Prime Video delivers content to millions of customers, all over the world, on a variety of devices such as: game consoles, set-top boxes, streaming sticks, and Smart TVs. These devices have a vast range of hardware capabilities and performance characteristics. We’ll show how we’ve used Rust and WebAssembly to build new version of the Prime Video app and improve performance as well as enable features previously impossible to use with JavaScript and React. The talk will go into detail on how we tackled challenges during the rewrite, as well as new challenges that have emerged recently (why is AOT compilled Wasm x3 the size of a WASM file, etc.).

Why We’re Rewriting SQLite in Rust

Glauber Costa, Co-Founder and CEO at Turso

Over two years ago, we forked SQLite. We were huge fans of the embedded nature of SQLite, but wanted a more open model of development…and libSQL was born as an Open Contribution project. Last year, as we were adding Vector Search to SQLite, we had a crazy idea. What could we achieve if we were to completely rewrite SQLite in Rust? This talk explains what drove us down this path, how we’re using deterministic simulation testing to ensure the reliability of the Rust rewrite, and the lessons learned (so far). I will show how a reimagining of this iconic database can lead to performance improvements of over 500x in some cases by looking at what powers it under the hood.

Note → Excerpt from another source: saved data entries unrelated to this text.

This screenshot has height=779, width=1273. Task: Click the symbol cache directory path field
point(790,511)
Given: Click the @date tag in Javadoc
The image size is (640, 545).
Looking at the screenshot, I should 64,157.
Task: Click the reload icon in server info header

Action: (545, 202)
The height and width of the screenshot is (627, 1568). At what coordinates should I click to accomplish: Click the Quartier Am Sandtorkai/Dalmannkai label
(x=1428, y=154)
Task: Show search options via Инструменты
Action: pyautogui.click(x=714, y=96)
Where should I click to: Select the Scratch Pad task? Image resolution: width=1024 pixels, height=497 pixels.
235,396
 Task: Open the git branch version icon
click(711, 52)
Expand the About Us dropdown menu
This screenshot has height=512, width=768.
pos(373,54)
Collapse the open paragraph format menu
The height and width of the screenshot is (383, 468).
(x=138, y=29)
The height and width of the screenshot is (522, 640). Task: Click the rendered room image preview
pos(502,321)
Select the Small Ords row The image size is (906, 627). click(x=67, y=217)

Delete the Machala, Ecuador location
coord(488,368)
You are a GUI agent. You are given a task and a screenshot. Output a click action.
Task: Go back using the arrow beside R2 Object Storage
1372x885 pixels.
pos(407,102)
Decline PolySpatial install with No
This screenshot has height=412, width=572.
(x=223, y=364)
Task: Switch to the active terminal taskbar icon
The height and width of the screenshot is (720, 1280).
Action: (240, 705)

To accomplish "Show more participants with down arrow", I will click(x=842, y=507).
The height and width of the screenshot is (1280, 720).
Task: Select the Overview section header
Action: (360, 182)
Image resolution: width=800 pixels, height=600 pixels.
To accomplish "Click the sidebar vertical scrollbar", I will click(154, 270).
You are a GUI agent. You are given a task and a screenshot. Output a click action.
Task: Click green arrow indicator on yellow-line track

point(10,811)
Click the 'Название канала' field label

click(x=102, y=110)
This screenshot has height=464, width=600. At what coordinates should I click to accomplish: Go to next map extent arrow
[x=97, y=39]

Squeezing Every Millisecond: How We Rebuilt the Datadog Lambda Extension in Rust

AJ Stuyvenberg, Staff Engineer at Datadog

Hear how we rewrote Datadog’s AWS Lambda Extension from Go to Rust (with no prior Rust experience) in order to temper p99.9 latency which is especially painful in Lambda. This talk will cover detailed benchmarks in how we measured and achieved a 80% Lambda cold start improvement along with a 50% memory footprint reduction, directly saving customers thousands of dollars on cloud bandwidth and compute spend. We’ll also discuss where and how to use to best use Lambda for optimal cost/performance, which will help give you the tools you need to grasp the full operational scope of Lambda and use it to handle unpredictable traffic bursts or large amounts of background jobs.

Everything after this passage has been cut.